Yesterday, May 23, in his #LaudatoSi5 message the Pope again reminded Catholics that ecological concern is an integral part of the faith:
“Care for nature is part of a lifestyle which includes the capacity for living together and communion. Jesus reminded us that we have God as our common Father and that this makes us brothers and sisters”.
Finally, at the Regina Caeli prayer today, Francis recalled the fifth anniversary of the publication of his ‘green’ manifesto, explaining that with that text “I sought to draw attention to the cry of the Earth and of the poor”.
Announcing that the celebration of the encyclical that the Church has just lived over these past seven days will now “blossom into a special Year of the anniversary of Laudato si’, a special year to reflect on the Encyclical, from 24 May this year until 24 May next year”, the Pope invited “all people of good will to join in, to take care of our common home and our most fragile brothers and sisters”.

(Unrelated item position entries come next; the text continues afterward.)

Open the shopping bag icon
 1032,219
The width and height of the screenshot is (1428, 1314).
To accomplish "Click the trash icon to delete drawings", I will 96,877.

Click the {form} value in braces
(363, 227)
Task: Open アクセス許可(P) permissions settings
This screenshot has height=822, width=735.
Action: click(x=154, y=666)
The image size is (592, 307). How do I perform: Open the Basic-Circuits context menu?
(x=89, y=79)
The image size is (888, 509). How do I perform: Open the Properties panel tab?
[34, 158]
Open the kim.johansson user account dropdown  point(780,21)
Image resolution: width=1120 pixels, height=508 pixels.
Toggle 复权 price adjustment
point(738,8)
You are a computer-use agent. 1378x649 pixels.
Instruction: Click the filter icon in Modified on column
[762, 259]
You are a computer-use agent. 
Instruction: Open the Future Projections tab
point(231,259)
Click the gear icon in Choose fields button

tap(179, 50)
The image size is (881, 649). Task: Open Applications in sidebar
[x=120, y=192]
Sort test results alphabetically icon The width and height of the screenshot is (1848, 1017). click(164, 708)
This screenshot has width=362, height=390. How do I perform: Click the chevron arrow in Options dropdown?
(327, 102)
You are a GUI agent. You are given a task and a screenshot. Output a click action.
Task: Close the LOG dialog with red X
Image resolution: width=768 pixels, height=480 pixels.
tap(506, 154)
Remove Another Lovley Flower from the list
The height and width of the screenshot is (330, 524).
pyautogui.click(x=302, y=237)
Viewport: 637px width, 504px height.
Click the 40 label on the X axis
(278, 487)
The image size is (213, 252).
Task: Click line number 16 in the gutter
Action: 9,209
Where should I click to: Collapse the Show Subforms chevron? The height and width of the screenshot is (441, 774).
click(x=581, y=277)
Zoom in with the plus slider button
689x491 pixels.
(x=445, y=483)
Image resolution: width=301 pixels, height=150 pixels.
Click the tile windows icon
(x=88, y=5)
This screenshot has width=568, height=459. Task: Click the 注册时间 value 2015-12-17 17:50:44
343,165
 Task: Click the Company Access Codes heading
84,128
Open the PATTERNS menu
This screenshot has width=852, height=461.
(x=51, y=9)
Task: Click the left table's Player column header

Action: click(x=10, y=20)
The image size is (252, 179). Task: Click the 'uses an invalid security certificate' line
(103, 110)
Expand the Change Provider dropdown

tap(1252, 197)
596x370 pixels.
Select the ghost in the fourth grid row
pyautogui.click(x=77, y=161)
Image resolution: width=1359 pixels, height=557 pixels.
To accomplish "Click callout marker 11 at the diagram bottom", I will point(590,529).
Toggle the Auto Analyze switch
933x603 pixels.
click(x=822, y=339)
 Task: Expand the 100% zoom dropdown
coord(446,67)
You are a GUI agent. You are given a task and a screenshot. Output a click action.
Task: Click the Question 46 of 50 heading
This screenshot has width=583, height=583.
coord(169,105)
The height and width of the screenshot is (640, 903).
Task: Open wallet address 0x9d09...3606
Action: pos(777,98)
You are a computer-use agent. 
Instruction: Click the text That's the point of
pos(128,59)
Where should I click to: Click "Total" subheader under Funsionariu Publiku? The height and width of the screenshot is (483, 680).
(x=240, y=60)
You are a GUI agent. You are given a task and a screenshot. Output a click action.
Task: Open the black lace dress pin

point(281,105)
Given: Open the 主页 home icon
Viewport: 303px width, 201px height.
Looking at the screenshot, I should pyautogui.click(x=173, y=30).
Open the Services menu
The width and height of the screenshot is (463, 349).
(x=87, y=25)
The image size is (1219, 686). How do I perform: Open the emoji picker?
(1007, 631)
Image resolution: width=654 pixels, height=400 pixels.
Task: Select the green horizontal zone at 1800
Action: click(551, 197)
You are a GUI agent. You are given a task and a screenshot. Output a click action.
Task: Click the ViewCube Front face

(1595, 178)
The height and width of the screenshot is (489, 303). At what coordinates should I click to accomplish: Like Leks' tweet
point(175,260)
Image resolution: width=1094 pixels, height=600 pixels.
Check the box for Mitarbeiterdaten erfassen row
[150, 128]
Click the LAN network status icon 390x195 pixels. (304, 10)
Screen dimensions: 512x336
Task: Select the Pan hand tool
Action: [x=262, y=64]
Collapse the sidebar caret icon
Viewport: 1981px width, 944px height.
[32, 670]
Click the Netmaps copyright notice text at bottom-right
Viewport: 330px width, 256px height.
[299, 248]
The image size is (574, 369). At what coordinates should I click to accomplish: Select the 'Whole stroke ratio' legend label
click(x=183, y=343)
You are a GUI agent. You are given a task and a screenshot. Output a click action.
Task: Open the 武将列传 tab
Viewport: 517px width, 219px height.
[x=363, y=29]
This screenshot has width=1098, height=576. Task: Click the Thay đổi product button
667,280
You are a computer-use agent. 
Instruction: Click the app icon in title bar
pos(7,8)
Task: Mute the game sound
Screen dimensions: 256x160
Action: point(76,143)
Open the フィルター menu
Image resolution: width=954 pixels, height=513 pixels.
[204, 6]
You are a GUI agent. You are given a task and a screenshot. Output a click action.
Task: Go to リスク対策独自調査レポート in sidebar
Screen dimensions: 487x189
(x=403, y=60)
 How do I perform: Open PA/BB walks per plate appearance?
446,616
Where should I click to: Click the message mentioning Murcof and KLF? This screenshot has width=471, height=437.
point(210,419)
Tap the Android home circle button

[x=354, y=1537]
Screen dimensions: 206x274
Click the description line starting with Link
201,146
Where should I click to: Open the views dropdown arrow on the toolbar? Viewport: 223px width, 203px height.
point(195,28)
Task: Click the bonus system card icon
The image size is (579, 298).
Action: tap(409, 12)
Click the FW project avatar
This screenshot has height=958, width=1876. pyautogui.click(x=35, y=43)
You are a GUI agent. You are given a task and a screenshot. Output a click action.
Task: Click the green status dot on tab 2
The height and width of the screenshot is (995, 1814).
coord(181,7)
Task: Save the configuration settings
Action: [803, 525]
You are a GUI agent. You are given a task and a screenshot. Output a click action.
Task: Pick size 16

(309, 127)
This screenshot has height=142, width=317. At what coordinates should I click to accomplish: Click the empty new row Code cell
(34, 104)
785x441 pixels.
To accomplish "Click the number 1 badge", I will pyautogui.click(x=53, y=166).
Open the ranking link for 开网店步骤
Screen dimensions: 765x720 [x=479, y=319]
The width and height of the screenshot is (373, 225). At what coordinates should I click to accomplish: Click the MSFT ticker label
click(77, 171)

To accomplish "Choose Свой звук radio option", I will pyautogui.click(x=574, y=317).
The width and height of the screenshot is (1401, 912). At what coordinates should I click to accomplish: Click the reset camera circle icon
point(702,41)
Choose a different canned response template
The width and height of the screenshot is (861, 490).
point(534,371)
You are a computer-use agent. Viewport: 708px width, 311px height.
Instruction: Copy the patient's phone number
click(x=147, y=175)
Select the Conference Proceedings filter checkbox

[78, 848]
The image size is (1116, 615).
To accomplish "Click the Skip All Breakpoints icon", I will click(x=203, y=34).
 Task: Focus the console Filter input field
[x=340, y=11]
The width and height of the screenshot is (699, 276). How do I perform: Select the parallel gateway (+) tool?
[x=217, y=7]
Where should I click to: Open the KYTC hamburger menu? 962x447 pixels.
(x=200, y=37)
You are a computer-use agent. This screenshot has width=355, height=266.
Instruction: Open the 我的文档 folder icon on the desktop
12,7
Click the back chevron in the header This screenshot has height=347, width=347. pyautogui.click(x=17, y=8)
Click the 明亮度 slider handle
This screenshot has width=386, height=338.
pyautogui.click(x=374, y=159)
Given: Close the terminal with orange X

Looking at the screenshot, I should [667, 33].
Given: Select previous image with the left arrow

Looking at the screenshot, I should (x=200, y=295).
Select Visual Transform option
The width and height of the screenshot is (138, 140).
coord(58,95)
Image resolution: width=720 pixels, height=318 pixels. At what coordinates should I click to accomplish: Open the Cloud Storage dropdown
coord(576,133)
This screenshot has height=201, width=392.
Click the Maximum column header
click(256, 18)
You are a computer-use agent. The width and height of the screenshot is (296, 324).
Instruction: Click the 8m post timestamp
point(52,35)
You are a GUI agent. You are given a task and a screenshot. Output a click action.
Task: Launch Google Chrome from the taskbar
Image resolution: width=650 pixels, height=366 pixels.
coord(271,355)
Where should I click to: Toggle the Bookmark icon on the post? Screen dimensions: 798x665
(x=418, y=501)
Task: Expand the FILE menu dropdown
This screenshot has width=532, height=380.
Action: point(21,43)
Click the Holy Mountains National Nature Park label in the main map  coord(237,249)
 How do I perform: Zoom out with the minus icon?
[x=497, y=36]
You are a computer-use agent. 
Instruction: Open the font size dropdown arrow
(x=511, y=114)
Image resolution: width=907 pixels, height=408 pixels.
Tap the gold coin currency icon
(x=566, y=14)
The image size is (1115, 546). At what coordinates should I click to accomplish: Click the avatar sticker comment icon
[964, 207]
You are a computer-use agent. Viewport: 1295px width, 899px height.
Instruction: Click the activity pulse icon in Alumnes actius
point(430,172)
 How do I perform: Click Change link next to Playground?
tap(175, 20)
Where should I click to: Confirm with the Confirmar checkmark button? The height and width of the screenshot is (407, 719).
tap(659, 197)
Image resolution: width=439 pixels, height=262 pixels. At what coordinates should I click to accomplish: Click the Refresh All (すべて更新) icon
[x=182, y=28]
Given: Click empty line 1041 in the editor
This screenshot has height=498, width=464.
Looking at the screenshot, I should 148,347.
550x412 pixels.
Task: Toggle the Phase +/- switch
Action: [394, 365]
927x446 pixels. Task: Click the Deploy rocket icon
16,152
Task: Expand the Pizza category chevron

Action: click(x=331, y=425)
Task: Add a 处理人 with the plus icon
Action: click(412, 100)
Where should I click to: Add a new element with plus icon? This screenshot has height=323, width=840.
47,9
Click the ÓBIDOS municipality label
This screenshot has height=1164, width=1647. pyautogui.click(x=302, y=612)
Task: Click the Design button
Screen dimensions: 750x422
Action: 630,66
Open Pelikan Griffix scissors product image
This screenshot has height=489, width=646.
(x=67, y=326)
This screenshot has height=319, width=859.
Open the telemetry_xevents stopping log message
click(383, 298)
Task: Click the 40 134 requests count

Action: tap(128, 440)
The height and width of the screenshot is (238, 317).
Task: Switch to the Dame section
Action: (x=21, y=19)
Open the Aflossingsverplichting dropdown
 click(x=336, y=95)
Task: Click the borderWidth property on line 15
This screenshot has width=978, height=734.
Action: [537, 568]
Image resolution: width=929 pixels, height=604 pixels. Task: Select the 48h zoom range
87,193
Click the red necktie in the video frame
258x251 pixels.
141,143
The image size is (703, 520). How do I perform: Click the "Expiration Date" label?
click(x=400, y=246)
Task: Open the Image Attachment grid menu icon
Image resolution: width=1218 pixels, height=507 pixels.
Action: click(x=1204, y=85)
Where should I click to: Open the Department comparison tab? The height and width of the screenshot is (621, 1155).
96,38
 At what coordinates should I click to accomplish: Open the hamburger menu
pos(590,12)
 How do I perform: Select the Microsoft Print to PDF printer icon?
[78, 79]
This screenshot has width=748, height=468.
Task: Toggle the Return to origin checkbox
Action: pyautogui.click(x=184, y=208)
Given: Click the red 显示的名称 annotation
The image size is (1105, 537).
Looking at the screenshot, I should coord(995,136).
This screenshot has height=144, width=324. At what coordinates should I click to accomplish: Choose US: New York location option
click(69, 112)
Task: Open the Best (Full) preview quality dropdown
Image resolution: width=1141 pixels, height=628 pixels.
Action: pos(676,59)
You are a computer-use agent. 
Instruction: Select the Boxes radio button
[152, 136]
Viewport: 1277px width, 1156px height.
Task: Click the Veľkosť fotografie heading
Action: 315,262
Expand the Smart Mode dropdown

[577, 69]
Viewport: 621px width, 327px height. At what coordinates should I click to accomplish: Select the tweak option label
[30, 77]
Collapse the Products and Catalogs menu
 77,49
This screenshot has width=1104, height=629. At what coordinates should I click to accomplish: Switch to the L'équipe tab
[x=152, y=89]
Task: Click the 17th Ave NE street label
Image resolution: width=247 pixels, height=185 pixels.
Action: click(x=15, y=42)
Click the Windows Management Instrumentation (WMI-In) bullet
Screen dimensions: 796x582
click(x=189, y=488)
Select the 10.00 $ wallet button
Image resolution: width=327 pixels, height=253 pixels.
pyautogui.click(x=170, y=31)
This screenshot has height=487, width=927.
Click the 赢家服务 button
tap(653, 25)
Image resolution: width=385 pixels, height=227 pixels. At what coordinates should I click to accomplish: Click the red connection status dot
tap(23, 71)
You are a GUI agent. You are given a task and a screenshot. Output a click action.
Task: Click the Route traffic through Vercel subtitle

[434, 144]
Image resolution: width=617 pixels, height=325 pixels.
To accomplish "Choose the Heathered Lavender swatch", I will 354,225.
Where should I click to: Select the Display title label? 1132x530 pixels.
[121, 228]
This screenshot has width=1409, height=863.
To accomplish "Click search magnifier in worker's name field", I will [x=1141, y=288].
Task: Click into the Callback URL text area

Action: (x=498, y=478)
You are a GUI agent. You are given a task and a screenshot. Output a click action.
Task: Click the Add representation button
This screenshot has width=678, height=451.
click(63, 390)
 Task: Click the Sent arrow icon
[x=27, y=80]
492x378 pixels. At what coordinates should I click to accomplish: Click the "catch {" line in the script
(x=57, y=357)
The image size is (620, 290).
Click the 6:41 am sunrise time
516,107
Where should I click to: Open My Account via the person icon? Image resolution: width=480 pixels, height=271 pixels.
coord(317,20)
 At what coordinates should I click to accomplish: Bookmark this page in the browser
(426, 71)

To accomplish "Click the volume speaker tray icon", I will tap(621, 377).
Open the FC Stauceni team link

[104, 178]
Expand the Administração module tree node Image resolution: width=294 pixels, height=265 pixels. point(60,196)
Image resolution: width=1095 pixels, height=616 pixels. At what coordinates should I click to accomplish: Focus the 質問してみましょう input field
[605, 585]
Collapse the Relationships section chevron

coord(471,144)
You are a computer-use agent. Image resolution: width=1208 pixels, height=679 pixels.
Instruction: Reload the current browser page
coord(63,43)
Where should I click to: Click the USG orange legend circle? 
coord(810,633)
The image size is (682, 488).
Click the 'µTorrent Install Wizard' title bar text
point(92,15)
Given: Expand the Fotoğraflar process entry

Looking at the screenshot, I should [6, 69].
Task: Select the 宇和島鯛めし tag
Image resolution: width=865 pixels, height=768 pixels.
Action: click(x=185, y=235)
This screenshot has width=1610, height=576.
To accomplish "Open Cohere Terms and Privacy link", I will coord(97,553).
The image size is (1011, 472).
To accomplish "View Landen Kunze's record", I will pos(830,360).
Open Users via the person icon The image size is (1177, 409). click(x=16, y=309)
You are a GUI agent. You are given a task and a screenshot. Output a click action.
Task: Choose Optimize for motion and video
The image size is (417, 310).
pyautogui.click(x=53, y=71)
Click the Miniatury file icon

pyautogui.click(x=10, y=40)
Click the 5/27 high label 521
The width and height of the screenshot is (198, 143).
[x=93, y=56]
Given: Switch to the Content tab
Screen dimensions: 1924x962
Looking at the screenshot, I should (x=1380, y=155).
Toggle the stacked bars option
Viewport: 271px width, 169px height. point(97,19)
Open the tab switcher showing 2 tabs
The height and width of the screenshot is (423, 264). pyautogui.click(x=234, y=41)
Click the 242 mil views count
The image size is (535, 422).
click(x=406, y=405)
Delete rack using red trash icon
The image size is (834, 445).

The pontiff also announced the publication of a special prayer for the Laudato si’ Year, which, among other things, implores that God might “open our minds and touch our hearts, so that we can be part of creation, your gift”.
Later Sunday, the Pope concluded his Laudato si’ Week with the following reminder on Twitter:
“An integral ecology includes taking time to recover a serene harmony with creation, reflecting on our lifestyle and our ideals, and contemplating the Creator who lives among us and surrounds us”.